Task material:

----

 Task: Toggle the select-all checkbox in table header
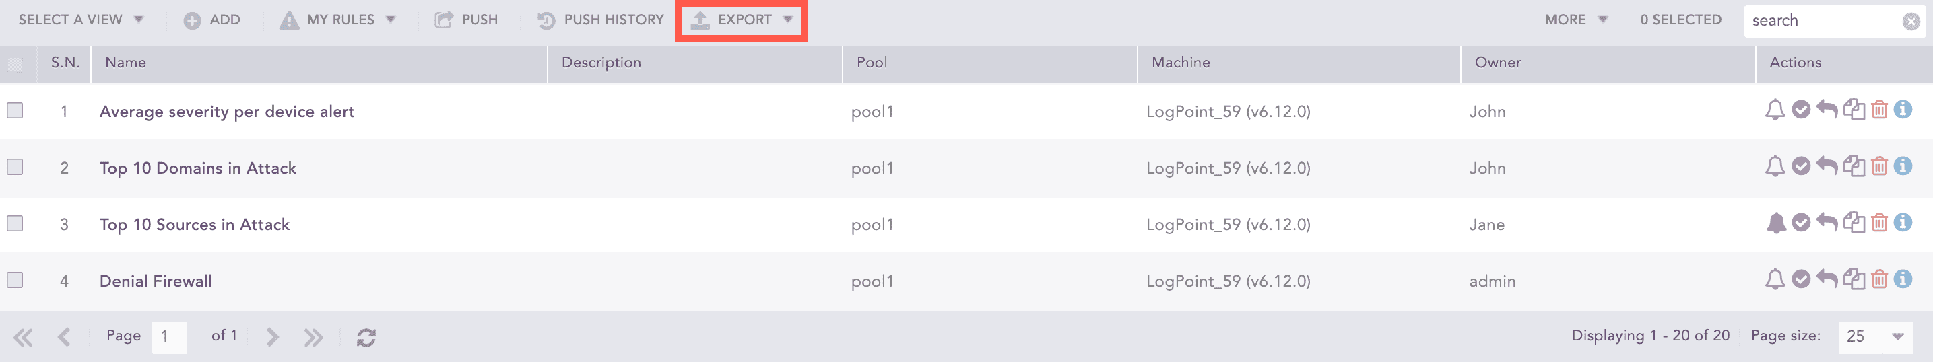(15, 64)
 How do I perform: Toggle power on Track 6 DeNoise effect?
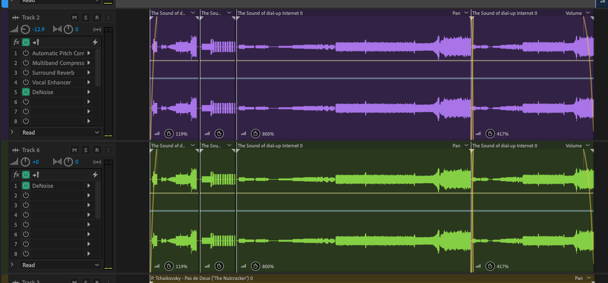(x=26, y=186)
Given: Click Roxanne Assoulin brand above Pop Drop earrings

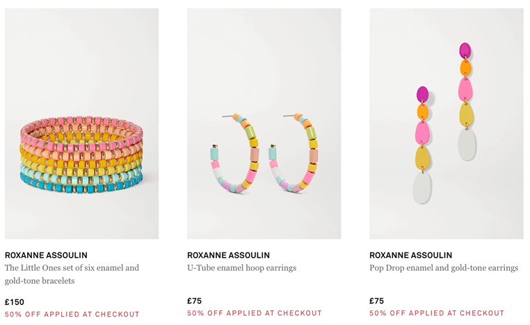Looking at the screenshot, I should click(410, 255).
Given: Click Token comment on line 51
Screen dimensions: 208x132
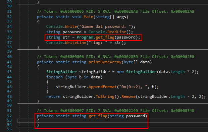Looking at the screenshot, I should [115, 111].
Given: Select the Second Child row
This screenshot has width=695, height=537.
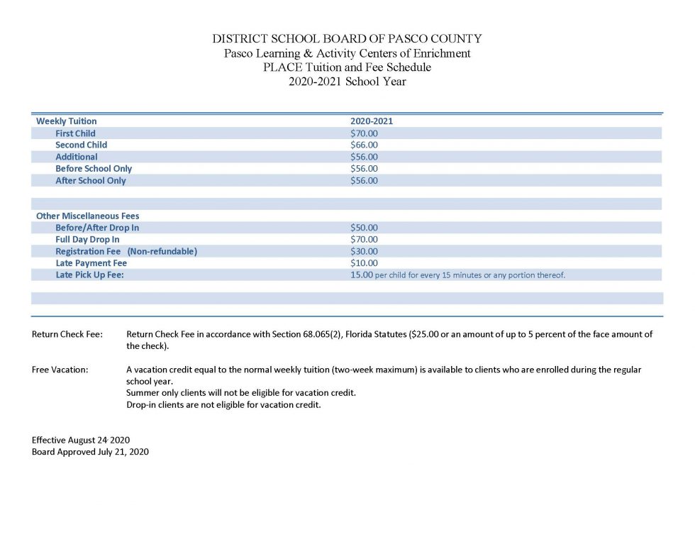Looking at the screenshot, I should tap(81, 145).
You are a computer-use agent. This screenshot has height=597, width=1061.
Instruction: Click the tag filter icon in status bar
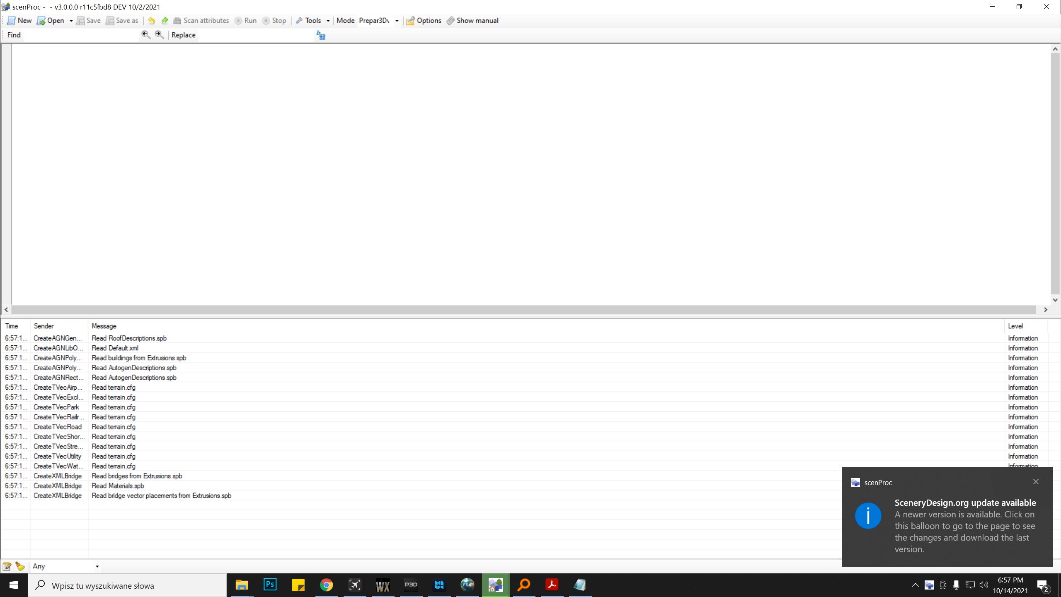point(20,566)
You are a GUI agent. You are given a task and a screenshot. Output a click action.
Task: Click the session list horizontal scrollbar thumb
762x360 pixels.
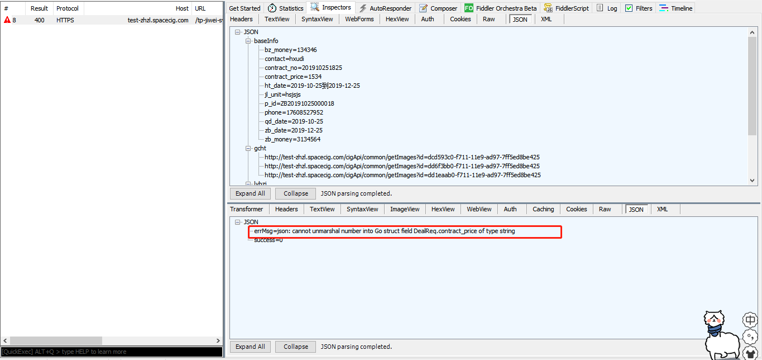click(56, 340)
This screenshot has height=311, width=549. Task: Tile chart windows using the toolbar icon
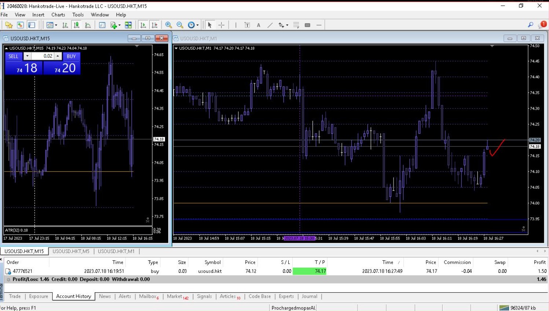click(128, 25)
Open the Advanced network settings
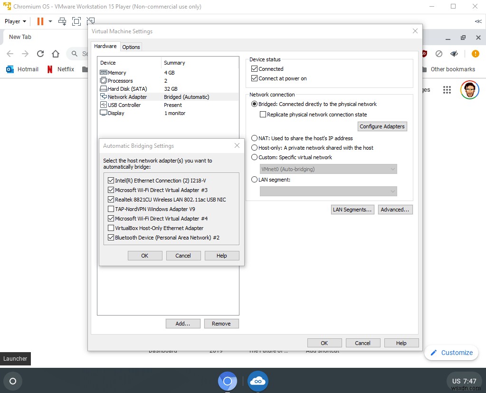486x393 pixels. pyautogui.click(x=395, y=209)
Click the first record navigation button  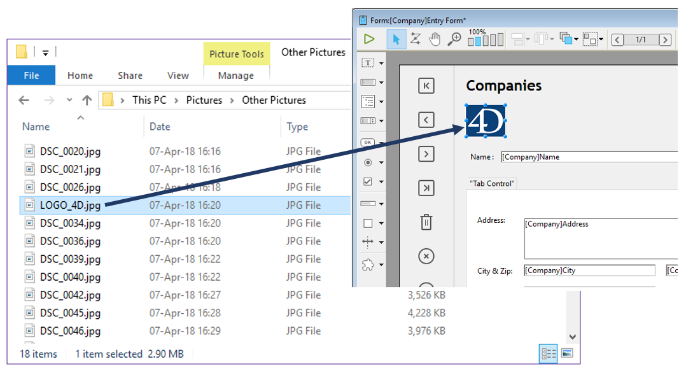426,86
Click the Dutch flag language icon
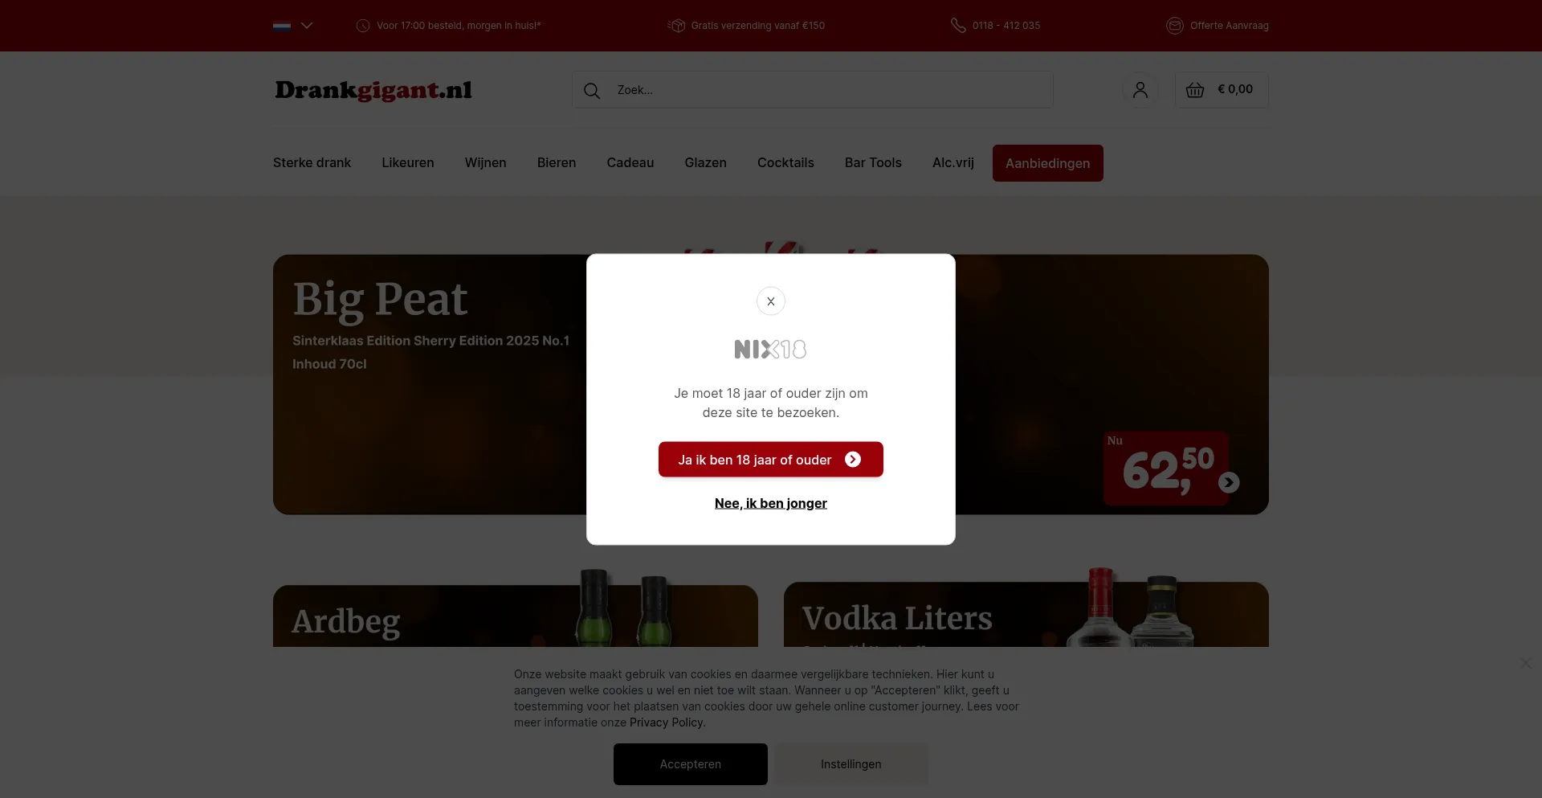Viewport: 1542px width, 798px height. click(x=282, y=26)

----

Problem details:
Check each line of the data above for the string "agent", and copy the ones that have it.

Result below:
You are a computer-use agent. This screenshot has height=597, width=1061.
You are a GUI agent. You are given a task and a screenshot. Output a click action.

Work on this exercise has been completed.